* _What the task requires_
Pull each line holding "beside" out of the entries below.

Saved data entries:
=== Begin Enclosure ===

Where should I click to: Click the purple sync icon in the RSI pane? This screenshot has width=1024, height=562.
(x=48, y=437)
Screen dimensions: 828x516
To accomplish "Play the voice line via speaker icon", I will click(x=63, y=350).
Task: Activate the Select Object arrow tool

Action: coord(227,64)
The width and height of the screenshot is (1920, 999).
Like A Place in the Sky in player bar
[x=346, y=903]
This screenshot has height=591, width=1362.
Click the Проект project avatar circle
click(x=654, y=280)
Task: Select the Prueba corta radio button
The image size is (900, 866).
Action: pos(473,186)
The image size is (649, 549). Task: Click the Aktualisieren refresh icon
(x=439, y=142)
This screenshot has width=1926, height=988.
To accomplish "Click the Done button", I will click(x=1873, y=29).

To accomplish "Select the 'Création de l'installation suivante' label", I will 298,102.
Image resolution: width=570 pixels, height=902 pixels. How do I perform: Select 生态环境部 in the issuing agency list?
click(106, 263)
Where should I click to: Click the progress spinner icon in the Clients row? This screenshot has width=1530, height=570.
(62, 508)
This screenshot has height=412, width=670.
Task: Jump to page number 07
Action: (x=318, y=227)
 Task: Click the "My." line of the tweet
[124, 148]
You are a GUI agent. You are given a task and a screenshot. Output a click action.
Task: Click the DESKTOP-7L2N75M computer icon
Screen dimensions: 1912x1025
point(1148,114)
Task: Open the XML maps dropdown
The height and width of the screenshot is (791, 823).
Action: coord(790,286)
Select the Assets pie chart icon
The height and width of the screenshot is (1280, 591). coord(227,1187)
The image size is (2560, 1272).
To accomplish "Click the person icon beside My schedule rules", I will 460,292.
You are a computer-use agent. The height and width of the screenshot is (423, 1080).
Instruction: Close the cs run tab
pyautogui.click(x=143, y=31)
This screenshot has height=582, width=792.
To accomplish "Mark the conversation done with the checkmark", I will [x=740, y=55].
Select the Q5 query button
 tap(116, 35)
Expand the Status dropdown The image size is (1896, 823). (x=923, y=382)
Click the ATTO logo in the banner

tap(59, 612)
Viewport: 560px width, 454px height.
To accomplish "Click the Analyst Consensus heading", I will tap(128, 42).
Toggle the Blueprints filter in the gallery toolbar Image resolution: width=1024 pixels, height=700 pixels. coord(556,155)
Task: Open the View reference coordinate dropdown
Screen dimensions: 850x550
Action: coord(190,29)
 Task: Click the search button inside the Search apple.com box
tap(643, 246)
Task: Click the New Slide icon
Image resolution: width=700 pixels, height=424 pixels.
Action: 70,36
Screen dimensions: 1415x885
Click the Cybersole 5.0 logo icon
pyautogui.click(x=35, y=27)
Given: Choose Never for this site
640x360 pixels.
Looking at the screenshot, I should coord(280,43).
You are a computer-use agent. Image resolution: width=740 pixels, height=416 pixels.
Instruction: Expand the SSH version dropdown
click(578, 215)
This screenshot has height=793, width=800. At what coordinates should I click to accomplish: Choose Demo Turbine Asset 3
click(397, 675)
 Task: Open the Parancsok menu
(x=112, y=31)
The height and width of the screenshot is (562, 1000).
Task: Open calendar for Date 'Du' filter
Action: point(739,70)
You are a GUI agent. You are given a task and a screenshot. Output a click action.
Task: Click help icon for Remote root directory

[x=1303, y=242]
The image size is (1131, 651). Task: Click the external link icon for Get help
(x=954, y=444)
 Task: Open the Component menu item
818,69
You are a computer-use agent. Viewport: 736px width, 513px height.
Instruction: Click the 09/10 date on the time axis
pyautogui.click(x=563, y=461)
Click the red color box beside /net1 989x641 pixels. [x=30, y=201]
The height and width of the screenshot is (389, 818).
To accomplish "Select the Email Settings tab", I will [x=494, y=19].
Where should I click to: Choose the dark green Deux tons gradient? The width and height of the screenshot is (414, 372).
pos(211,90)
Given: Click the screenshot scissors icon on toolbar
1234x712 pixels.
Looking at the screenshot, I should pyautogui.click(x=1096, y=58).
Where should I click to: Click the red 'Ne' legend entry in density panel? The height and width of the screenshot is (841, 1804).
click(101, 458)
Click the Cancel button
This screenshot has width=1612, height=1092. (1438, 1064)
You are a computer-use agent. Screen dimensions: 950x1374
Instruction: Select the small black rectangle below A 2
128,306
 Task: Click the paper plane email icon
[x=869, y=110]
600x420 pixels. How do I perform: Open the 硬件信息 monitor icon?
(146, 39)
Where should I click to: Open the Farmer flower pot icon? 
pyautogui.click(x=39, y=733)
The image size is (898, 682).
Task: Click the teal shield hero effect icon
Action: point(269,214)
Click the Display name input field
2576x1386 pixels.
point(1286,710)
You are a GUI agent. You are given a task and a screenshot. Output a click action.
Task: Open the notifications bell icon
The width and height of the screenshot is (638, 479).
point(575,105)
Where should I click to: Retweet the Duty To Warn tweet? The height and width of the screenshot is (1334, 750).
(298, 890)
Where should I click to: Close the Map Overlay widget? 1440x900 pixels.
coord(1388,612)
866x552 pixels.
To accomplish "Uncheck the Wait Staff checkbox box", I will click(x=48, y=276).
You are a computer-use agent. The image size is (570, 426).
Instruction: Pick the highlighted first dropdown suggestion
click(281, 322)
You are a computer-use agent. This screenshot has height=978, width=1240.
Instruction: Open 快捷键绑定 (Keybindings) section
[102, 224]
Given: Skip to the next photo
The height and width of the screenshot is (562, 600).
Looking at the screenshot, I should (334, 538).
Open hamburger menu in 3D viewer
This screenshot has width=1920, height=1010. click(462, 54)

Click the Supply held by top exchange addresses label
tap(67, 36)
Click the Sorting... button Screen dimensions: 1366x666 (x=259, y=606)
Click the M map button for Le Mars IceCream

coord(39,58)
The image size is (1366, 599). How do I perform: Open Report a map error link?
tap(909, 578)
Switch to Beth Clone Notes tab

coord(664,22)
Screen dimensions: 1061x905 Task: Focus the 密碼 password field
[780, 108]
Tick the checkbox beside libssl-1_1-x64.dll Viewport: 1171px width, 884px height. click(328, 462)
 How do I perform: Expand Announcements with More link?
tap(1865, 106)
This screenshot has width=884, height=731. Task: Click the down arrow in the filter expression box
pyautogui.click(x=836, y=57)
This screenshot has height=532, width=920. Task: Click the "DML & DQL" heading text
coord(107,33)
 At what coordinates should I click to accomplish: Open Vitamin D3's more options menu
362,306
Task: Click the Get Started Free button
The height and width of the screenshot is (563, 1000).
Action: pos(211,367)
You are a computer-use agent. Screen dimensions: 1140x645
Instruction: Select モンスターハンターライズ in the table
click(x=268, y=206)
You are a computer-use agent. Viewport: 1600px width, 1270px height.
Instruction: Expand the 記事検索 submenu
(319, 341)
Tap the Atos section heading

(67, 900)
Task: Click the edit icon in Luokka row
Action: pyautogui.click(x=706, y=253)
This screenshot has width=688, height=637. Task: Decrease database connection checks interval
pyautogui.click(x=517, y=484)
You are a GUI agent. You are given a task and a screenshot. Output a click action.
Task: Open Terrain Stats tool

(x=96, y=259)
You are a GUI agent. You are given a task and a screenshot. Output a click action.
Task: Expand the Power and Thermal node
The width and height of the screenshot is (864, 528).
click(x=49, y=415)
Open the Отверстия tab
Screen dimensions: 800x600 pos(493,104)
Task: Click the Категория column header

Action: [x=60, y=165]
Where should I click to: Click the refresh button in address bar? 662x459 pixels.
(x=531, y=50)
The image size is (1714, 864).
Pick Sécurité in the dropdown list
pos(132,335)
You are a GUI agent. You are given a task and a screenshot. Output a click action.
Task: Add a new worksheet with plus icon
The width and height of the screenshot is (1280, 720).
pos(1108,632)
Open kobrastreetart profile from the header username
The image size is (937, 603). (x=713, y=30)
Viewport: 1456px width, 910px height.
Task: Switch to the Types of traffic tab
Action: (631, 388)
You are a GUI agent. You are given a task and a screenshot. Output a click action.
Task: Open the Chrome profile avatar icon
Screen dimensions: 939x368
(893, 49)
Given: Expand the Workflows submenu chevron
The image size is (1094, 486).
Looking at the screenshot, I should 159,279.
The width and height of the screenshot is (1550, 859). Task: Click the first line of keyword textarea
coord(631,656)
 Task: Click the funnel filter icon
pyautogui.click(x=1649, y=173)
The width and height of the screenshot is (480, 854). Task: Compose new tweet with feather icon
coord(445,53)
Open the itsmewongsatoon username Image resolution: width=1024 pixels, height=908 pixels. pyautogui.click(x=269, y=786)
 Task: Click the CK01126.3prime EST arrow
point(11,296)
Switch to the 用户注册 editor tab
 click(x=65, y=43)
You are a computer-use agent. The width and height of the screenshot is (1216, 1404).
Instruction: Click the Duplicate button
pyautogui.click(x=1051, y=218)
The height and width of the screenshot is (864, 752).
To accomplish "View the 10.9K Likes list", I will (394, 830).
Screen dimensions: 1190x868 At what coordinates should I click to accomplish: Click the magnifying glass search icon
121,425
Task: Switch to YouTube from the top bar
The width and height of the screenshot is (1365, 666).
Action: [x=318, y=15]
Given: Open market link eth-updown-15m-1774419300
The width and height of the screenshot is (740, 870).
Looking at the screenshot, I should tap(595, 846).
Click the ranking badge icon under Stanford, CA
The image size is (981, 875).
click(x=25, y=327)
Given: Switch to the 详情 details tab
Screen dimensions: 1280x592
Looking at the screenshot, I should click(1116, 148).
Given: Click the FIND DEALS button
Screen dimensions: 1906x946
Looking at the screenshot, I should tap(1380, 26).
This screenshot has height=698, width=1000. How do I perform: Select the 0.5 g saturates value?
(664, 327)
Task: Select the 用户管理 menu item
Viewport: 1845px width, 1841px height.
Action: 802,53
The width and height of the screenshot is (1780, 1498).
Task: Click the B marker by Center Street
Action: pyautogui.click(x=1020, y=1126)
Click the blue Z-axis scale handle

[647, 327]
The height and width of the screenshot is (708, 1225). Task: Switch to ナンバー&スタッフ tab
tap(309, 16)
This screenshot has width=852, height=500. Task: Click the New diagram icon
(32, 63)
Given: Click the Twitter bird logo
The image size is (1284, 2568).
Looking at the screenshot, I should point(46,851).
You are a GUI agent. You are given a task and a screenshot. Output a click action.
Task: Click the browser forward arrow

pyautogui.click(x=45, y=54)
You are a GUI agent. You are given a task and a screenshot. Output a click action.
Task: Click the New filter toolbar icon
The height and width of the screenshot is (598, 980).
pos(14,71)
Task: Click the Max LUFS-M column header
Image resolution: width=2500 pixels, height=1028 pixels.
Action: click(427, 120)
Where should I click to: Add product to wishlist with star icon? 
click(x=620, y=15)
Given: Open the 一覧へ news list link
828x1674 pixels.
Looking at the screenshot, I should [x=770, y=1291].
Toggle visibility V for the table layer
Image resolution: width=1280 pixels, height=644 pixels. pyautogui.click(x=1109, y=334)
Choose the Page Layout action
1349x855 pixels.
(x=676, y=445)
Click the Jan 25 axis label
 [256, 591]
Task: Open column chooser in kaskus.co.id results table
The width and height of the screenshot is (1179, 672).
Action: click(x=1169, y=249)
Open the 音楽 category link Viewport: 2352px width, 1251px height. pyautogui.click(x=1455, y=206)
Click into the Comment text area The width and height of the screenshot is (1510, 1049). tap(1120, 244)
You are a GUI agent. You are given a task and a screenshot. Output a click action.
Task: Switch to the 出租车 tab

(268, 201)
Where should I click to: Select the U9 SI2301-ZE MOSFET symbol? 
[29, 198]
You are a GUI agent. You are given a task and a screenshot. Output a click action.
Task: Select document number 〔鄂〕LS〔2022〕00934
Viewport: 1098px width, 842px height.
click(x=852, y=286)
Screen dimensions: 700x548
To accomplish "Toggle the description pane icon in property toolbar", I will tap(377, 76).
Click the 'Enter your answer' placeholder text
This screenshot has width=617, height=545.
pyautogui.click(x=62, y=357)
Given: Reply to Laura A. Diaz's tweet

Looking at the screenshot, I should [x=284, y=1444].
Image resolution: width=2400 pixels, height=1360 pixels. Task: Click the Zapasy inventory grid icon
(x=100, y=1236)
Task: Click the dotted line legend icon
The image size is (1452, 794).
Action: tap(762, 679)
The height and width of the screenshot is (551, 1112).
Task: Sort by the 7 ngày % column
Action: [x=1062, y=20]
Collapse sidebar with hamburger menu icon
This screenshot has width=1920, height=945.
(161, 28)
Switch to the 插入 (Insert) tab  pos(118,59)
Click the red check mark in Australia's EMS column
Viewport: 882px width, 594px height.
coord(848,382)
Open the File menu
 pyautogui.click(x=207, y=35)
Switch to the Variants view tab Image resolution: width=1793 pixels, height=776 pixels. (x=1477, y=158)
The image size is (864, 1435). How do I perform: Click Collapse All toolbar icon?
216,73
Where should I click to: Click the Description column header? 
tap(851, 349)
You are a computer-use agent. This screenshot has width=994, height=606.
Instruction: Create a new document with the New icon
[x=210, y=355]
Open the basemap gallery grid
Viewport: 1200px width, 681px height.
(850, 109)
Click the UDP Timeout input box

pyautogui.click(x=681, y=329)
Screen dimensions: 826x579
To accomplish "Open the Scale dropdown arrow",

=== End Enclosure ===

* _Problem solution_
To accomplish "Click the person icon beside My schedule rules", I will 460,292.
Click the red color box beside /net1 989x641 pixels. [x=30, y=201]
Tick the checkbox beside libssl-1_1-x64.dll Viewport: 1171px width, 884px height. click(328, 462)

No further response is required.